»»

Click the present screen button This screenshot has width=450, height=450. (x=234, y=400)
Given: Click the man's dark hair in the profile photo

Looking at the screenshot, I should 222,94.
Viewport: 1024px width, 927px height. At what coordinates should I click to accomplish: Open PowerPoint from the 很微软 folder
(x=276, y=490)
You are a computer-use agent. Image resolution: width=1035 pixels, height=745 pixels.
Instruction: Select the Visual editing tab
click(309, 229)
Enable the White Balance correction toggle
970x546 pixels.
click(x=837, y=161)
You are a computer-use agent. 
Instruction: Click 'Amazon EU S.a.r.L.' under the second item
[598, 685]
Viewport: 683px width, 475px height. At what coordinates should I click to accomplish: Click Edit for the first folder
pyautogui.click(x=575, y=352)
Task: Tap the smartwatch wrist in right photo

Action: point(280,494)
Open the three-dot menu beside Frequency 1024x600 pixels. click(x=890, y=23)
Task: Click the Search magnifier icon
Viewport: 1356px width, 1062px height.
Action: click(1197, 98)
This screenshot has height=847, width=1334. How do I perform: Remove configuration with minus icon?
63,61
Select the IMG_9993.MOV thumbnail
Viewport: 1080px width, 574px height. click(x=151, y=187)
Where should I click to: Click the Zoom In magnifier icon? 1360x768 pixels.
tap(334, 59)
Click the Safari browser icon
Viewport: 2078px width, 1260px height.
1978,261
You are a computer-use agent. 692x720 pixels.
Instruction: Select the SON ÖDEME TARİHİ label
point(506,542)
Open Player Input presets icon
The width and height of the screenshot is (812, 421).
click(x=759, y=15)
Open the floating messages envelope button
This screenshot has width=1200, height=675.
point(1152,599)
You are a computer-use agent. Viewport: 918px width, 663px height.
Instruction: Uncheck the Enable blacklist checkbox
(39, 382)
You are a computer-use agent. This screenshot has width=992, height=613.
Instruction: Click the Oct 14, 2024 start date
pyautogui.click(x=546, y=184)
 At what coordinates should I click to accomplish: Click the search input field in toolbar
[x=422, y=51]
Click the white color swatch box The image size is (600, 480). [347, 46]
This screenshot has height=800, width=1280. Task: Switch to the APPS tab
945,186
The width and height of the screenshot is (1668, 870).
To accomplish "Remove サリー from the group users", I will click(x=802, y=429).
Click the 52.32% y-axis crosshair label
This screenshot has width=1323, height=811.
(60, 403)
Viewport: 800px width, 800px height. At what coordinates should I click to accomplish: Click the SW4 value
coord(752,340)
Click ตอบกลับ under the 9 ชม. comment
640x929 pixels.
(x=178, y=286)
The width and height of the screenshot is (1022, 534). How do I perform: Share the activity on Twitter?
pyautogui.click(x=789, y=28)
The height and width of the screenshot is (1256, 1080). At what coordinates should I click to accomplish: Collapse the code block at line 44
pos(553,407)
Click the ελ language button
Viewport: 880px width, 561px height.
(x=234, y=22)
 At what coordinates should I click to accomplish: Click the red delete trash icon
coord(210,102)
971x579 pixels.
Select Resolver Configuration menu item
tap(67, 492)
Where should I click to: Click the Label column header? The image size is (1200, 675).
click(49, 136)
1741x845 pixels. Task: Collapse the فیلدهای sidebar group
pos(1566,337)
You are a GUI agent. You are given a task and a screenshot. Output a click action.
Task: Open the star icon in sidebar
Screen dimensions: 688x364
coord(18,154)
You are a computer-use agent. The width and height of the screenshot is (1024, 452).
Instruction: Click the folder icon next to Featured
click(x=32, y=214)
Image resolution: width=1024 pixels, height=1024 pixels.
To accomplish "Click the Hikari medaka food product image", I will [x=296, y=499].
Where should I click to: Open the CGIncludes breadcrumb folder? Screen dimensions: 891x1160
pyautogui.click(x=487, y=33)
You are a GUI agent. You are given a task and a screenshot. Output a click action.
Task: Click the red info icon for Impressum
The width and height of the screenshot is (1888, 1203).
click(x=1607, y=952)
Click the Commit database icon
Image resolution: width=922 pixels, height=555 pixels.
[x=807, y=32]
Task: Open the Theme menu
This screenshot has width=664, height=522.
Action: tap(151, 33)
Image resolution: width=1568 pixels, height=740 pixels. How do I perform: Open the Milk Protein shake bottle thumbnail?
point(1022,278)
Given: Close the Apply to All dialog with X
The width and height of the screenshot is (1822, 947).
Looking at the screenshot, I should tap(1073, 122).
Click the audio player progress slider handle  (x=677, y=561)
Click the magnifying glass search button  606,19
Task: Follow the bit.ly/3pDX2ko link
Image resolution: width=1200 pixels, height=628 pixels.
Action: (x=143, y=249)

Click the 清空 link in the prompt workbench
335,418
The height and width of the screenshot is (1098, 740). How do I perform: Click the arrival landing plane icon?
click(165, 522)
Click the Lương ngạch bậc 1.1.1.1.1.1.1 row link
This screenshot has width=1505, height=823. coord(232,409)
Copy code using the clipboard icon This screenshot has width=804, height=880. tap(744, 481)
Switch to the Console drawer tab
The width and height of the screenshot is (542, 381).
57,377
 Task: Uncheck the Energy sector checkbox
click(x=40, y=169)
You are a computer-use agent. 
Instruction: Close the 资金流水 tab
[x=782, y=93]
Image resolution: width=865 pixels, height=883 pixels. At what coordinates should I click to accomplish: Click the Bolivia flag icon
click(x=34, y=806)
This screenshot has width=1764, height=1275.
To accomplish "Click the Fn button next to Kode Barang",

««

To do.
Copy out every line of the listing that contains the string "computer".

Solution for this exercise.
You are a computer-use agent. Image resolution: width=1035 pixels, height=745 pixels.
You are a computer-use agent. 
You are a computer-use agent. 692x720 pixels.
You are a computer-use agent. Viewport: 918px width, 663px height.
You are a computer-use agent. This screenshot has width=992, height=613.
You are a computer-use agent. The width and height of the screenshot is (1024, 452).
You are a computer-use agent. 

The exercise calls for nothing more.